The Special Allotment Release Orders (SAROs) and the Notices of Cash Allocations (NCAs) were released by the DBM to local government units producing burley and native tobaccos and manufacturing Virginia-type cigarettes.
Initially, a portion of the total tobacco excise tax shares amounting to P3.45 billion was released by the DBM which is divided among tobacco producing and manufacturing LGUs.
Of the amount, Abra has a share of P432,631,219 from the 2012 excise tax of its 5,200,727.70 kilograms of locally-manufactured Virginia-type cigarettes.
The provincial government of Abra has a share of P185,413,380 and the rest of the amount is the share of the tobacco producing and Virginia-type cigarette manufacturing municipalities.
The LGU breakdown is as follows: P46,102,811 for the municipality of Pilar; P26,803,492 for Villaviciosa; P22,320,886 for San Isidro; P14,030,526 for Pidigan; P13,339,852 for Tayum; P12,840,740 for Luba; and P10,649,249 for Bangued.
A share of P4,888,632 is given to Bucay; P4,592,167 for Danglas; P5,678,953 for Dolores; P4,622,803 for Manabo; P7,150,347 for Penarubbia; P4,675,852 for Sal-lapadan; P6,791,384 for San Juan; P6,752,013 for San Quintin; P4,578,109 for Tineg; and P5,618,943 for Tubo.

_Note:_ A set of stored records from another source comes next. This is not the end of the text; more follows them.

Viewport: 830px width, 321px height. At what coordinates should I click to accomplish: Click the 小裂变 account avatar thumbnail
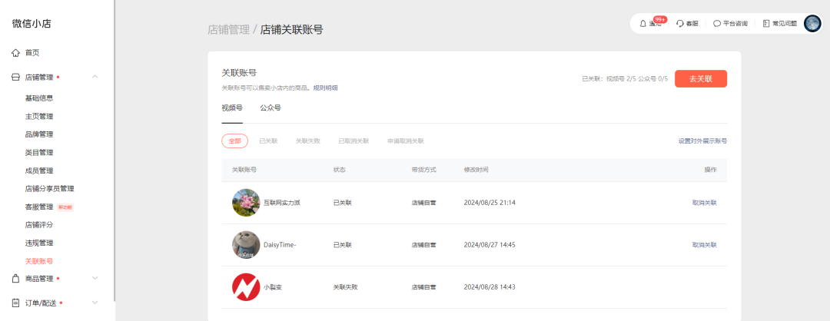(x=246, y=287)
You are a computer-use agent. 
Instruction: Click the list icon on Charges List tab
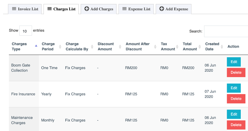pos(50,9)
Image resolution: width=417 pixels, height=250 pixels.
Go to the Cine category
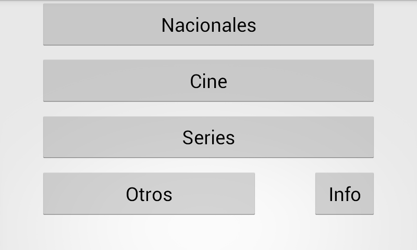(x=209, y=81)
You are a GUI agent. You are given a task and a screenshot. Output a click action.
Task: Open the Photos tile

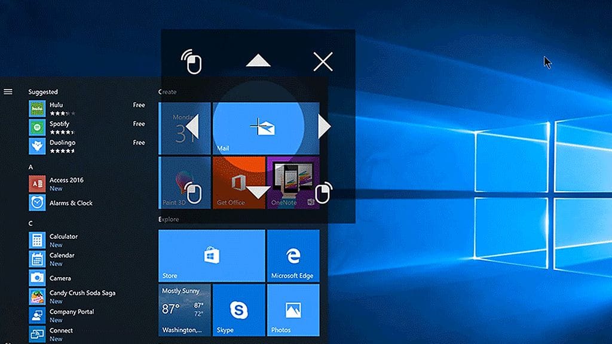pos(293,310)
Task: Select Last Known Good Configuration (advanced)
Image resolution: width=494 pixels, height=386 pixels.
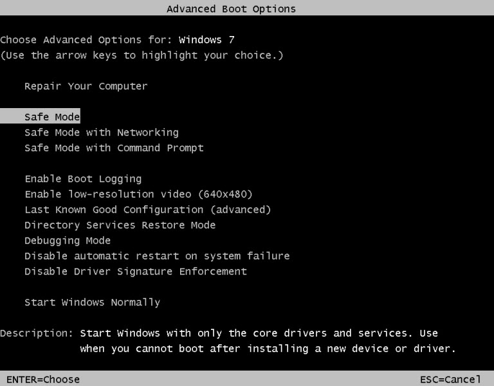Action: (148, 210)
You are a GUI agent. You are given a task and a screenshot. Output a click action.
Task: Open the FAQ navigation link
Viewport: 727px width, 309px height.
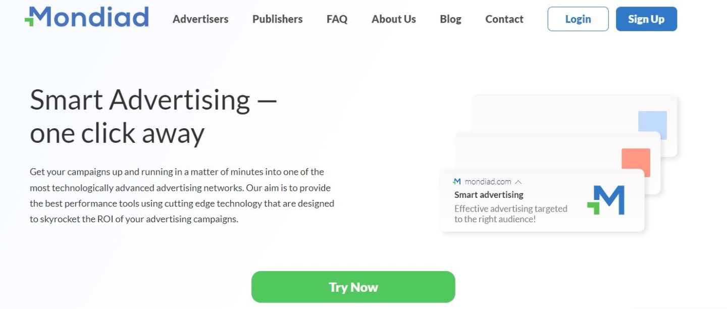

The municipalities of Boliney, Bucloc, Daguioman, La Paz, Lacub, Lagangilag, Langiden, Langayan, Licuan-Baay, and Malibcong also gets a share of P4,578,108 each.
From the 2012 collection of burley and native tobacco excise tax, Abra has a share of P359,918 for its; Kalinga has P26,665 and Mt. Province has P18,054.
These provinces has a volume production of 105,038 kilograms; 7,782 kilograms; and 4,269 kilograms of burley and native tobacco respectively.
LGUs can download the funds only after documentary requirements pursuant to Local Budget Memorandum no. 69 has been submitted to the DBM-CAR.
These documents include a list of projects and programs relative to tobacco farming, livelihood, capacity-building, infrastructure and agro-industrial projects to be implemented using the fund with supporting documents such as the approved City Council ordinance or resolution for the projects/programs, the mechanism and period of implementation, and the projected and estimated number of beneficiaries.
The projects and/or programs should be included in the Annual Investment Program and they should have a Copy of Certificate of Registration from the Securities and Exchange Commission as well as a Copy of Certificate of Accreditation from the Cooperative Development Authority.
The 15 percent share of the LGUs from the incremental revenue from the excise tax on tobacco products and locally manufactured Virginia-type cigarettes is in accordance with the Republic Act 8240 and RA 7171.
In a statement, DBM secretary Florencio Abad said the allotment of shares is for tobacco farmers and cigarette manufacturers to sustain the industry.
“Tobacco farmers will now have the budgetary support to develop their self-reliance through livelihood and cooperative projects that can help increase their productivity or enhance their income,” he said.
“More than just strengthening the LGUs the benefit from the releases, the proceed from the taxes give these LGUs more economic opportunities. In the end, the progress of the tobacco industry also sustains the country’s overall economic expansion and exclusive development,” he added.